I had seen a sign for a tire store on my way to work, so I drove downtown to Piaţa Avram Iancu, and headed on east on Str. Dorobantilor. Sure enough, there was the Vulcanizarie. I parked, pulled my damaged tire (on which I had driven several hundred meters, and which I did not expect to be reparable), and wheeled it into the shop. The owner spoke quite good English, for which he apologized, as do many such Romanians. He asked where I had left my car, waving his hand at all the parking space he had available. Okay, I went and drove the Km of one-way streets necessary to bring it into the shop. When I returned, his employees had removed the tire from the rim and determined it to be unsalvageable, no surprise. So, we went into the office and discussed options and prices. Winter or summer tires (Klaus was wearing winter treads)? Contis or Michelins or no-names? I picked a pair of middle-grade (190 KPH-rated) winter tires. Might as well keep the four consistent, and had them mounted on the front, and the others rotated to the rear. VISA Debit Card? "Nu, Cash." Three hundred meter walk to the Bancomat, and another 300 back.

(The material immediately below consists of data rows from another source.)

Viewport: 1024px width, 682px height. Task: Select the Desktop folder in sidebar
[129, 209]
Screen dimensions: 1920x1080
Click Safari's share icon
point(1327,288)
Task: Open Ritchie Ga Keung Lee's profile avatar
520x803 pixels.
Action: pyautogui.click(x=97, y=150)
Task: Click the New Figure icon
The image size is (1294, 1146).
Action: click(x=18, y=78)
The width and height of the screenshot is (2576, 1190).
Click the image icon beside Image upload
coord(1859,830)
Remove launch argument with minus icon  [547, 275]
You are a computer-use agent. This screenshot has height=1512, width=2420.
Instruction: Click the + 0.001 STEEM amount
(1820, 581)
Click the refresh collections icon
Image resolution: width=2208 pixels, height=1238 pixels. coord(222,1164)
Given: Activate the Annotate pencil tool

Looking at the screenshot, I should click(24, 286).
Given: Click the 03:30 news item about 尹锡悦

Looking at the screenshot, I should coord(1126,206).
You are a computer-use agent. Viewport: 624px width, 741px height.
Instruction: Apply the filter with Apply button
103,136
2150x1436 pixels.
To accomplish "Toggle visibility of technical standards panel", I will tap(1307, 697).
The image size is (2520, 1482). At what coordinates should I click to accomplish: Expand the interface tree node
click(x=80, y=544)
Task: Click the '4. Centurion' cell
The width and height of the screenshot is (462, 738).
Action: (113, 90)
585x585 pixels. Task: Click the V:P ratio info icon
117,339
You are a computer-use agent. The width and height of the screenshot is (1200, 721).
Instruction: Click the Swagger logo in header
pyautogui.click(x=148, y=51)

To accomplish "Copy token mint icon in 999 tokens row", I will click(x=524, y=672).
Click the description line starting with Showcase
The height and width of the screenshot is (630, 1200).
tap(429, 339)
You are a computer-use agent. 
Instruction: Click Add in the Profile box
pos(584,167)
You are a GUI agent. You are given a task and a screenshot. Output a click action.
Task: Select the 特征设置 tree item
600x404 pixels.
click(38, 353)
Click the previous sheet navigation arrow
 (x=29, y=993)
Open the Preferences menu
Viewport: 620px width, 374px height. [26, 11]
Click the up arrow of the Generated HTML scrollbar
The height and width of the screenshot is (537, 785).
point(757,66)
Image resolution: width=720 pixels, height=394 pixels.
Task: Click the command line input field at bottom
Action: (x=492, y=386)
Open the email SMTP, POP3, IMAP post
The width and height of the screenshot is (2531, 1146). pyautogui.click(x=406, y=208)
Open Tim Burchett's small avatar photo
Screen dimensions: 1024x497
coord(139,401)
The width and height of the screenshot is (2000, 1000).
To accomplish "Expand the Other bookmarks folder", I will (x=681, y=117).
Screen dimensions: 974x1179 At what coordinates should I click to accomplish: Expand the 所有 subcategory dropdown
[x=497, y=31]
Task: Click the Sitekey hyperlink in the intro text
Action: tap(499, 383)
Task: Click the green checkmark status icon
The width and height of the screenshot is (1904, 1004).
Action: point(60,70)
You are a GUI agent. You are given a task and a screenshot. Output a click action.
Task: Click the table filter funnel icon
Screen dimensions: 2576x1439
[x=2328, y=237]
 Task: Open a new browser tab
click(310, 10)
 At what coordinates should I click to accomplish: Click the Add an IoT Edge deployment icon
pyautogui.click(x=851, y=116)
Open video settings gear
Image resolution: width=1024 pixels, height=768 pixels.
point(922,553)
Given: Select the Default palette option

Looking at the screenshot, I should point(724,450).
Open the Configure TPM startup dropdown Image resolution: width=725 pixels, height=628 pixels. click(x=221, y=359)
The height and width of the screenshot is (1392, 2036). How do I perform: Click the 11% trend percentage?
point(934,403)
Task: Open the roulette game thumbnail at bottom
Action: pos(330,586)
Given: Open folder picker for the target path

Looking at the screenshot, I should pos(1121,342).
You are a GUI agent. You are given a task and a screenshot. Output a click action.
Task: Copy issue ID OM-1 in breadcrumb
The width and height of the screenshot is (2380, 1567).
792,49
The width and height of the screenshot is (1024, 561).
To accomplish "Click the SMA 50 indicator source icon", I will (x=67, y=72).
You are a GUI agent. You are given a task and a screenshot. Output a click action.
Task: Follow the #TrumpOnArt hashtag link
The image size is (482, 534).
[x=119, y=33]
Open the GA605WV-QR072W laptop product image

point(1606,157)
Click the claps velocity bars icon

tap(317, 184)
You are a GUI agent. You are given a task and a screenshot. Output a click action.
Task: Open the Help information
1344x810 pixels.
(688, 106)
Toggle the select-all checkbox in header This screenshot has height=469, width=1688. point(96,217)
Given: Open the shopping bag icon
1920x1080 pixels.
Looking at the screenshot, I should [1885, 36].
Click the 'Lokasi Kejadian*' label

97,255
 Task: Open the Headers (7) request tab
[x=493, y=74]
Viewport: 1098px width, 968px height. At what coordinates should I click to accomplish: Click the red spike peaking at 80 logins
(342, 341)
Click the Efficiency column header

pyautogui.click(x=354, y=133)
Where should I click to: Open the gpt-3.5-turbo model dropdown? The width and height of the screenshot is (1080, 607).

Klaus came home muddy, but freshly oiled and newly shod.

I considered driving out to the mall where I had bought my own jugs of oil to attempt to return them, but I was by that time sore, tired, and hungry. So I took Klaus home to his lair, put him to bed, then strolled yet another 700 meters home in the dark of 6:25 PM.

When I entered the building, I found Gheorghe standing in the foyer by the mailboxes, where the light is dim. I looked him in the eyes, gently touched his arm, and said, "Gheorghe, I am so sorry to hear about your daughter. This morning Victoria told me of your loss." Gheorghe does not speak English, but he understood my words. We two walked up 60 stairs slowly, side by side, in silence.